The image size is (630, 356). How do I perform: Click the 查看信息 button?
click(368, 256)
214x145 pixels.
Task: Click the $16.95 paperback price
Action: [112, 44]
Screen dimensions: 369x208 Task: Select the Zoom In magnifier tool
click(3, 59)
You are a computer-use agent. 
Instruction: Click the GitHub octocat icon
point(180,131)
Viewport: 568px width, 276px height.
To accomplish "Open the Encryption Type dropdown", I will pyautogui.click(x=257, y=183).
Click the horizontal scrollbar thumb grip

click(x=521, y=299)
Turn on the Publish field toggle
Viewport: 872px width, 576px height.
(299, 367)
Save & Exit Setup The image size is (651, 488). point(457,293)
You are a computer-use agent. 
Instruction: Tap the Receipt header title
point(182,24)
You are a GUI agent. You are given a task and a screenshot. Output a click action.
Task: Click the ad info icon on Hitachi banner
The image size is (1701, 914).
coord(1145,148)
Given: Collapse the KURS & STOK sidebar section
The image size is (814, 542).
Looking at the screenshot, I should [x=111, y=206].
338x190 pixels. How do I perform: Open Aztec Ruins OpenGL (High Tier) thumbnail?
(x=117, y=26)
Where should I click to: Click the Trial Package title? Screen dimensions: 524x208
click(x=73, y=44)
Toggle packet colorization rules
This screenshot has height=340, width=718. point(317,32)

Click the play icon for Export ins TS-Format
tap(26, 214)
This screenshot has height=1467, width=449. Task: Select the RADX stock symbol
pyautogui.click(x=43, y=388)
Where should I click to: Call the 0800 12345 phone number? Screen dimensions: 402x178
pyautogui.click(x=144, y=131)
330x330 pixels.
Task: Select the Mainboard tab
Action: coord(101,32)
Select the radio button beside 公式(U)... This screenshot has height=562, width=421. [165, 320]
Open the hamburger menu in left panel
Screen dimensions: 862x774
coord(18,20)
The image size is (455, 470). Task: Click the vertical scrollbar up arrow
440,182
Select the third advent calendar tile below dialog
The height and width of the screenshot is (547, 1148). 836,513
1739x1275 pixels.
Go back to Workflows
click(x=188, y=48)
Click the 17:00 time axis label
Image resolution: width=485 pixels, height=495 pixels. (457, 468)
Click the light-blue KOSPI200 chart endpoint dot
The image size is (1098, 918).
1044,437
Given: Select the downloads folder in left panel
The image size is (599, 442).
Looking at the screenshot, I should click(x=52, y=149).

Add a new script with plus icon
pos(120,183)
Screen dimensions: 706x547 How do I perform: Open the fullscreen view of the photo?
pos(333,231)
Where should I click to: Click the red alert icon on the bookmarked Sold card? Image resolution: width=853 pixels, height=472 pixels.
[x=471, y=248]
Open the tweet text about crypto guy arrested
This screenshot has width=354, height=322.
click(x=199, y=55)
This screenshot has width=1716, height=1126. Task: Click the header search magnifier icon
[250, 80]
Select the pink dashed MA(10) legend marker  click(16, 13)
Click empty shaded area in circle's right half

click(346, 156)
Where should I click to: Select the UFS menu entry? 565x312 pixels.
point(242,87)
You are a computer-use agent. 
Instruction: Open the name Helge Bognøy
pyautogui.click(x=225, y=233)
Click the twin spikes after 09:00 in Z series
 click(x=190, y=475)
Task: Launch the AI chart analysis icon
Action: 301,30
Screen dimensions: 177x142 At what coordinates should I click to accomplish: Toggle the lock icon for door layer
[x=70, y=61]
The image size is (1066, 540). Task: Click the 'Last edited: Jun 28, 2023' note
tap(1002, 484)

==========

*Requirement*. Using the entries above, return exactly the lines from the line with "The image size is (455, 470)." to the line with "Open the tweet text about crypto guy arrested", counting both of those lines.

*Response to the exercise*.
The image size is (455, 470). Task: Click the vertical scrollbar up arrow
440,182
Select the third advent calendar tile below dialog
The height and width of the screenshot is (547, 1148). 836,513
1739x1275 pixels.
Go back to Workflows
click(x=188, y=48)
Click the 17:00 time axis label
Image resolution: width=485 pixels, height=495 pixels. (457, 468)
Click the light-blue KOSPI200 chart endpoint dot
The image size is (1098, 918).
1044,437
Given: Select the downloads folder in left panel
The image size is (599, 442).
Looking at the screenshot, I should click(x=52, y=149).

Add a new script with plus icon
pos(120,183)
Screen dimensions: 706x547 How do I perform: Open the fullscreen view of the photo?
pos(333,231)
Where should I click to: Click the red alert icon on the bookmarked Sold card? Image resolution: width=853 pixels, height=472 pixels.
[x=471, y=248]
Open the tweet text about crypto guy arrested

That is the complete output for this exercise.